With the Government poised to call a general election within weeks, it will hardly welcome yesterday's increase in interest rates. The scale of the increase which will be faced by borrowers may be modest probably just one half of one per cent but it may still have a strong psychological impact on consumers. There is also an impression that the Government, no less than most market analysts, was caught off guard by the increase; although wholesale interest rates had risen on the money markets in recent days, an early increase in retail rates was thought unlikely.
The success of the Government's economic policy has been largely based on its ability to maintain a low interest, low inflation environment. Invariably, the latest increase will lead to fears that interest rate levels have bottomed out and are now on the rise. But there is little objective evidence to justify any such fears.
In its own way, the current pressure on the pound which is responsible for the upward pressure on rates is a testament to the strength of the Irish economy. Investors believe that the pound is very well placed to join the single currency and are simply betting that it will go in at a lower value than its current one. And if EMU remains on course, then interest rates are likely to fall again before we enter in January 1999.
Fianna Fail and the Progressive Democrats have not been slow to blame the Minister for Finance, Mr Quinn, for the latest increase. Certainly, it would appear that the latest wave of speculative pressure is not entirely unrelated to Mr Quinn's recent comments to Reuters that he would prefer to see the pound trading closer to its central rate in the ERM. The Minister has subsequently insisted that there has been no change in policy, but the suspicion had taken hold in the markets that the Government wanted to see a weaker pound to ease the path to monetary union. Such a goal would be understandable; the Government is clearly concerned that the pound could be locked in at a high rate, which would present major difficulties for exporters. But as the then Finance Minister, Mr Ahern, learnt to his cost during the currency crisis in 1993 loose talk about the value of our currency can have unintended consequences.

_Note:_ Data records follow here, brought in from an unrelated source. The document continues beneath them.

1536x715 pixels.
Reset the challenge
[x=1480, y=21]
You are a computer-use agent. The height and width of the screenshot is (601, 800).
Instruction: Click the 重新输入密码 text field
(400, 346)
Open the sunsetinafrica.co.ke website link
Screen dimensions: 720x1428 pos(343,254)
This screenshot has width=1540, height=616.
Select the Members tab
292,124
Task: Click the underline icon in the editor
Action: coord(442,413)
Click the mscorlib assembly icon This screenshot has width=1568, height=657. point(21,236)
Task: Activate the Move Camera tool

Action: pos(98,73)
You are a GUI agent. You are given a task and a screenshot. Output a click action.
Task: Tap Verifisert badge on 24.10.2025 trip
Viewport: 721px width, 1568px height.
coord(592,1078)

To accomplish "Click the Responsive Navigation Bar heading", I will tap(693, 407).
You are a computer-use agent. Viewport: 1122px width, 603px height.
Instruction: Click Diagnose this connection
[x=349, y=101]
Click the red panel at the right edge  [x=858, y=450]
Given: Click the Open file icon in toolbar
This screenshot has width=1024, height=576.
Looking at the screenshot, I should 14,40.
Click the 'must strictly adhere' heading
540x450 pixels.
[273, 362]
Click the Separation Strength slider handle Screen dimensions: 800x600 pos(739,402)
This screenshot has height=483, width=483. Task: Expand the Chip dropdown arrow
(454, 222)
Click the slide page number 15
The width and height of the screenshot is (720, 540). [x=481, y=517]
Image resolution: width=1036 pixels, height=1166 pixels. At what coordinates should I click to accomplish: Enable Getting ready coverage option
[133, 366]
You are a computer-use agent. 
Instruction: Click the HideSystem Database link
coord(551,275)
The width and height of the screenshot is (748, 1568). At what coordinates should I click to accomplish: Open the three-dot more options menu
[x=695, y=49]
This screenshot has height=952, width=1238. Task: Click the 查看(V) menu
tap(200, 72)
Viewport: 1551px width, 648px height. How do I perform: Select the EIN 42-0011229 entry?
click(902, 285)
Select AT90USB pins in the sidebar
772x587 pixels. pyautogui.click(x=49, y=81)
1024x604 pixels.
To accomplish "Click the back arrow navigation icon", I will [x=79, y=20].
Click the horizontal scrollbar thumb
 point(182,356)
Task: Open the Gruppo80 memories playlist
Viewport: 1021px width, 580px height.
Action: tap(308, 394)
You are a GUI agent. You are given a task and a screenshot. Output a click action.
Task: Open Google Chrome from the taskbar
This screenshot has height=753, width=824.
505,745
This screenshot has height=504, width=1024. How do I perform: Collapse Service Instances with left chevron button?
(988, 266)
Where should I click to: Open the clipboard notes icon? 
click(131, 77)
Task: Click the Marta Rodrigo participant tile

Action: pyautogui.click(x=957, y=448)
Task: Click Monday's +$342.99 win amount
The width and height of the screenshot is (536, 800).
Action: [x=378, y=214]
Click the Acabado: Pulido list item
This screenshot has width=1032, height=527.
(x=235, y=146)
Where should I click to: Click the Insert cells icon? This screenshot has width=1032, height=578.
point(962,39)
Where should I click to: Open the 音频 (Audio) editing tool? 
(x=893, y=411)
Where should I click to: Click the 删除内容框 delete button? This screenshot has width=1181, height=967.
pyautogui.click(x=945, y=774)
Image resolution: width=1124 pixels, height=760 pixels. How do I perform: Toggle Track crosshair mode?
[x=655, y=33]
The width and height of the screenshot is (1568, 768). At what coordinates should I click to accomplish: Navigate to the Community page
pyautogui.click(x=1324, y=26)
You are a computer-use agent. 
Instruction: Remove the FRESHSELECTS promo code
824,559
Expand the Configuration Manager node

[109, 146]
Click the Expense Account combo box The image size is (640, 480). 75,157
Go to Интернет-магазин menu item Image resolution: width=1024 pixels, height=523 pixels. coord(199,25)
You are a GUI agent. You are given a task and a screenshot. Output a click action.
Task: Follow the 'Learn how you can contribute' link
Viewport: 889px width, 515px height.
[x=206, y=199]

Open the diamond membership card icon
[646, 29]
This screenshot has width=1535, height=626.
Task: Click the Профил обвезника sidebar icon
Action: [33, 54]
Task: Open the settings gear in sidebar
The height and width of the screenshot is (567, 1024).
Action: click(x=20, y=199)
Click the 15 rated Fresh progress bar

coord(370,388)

That said, the political controversy is no more than a sideshow. The real significance of the increase in interest rates is that it underlines the difficulty of managing the move to monetary union. The central cause of this problem is that the Irish economy is growing much faster than the economies of the other countries with which we intend to join. Interest rates in continental Europe reflect sluggish economic conditions, while the economy here is booming.
The latest events show that the transition to monetary union may not be a smooth one. The Government and the Central Bank have some serious thinking to do on the direction of currency and interest rate policy in the months ahead.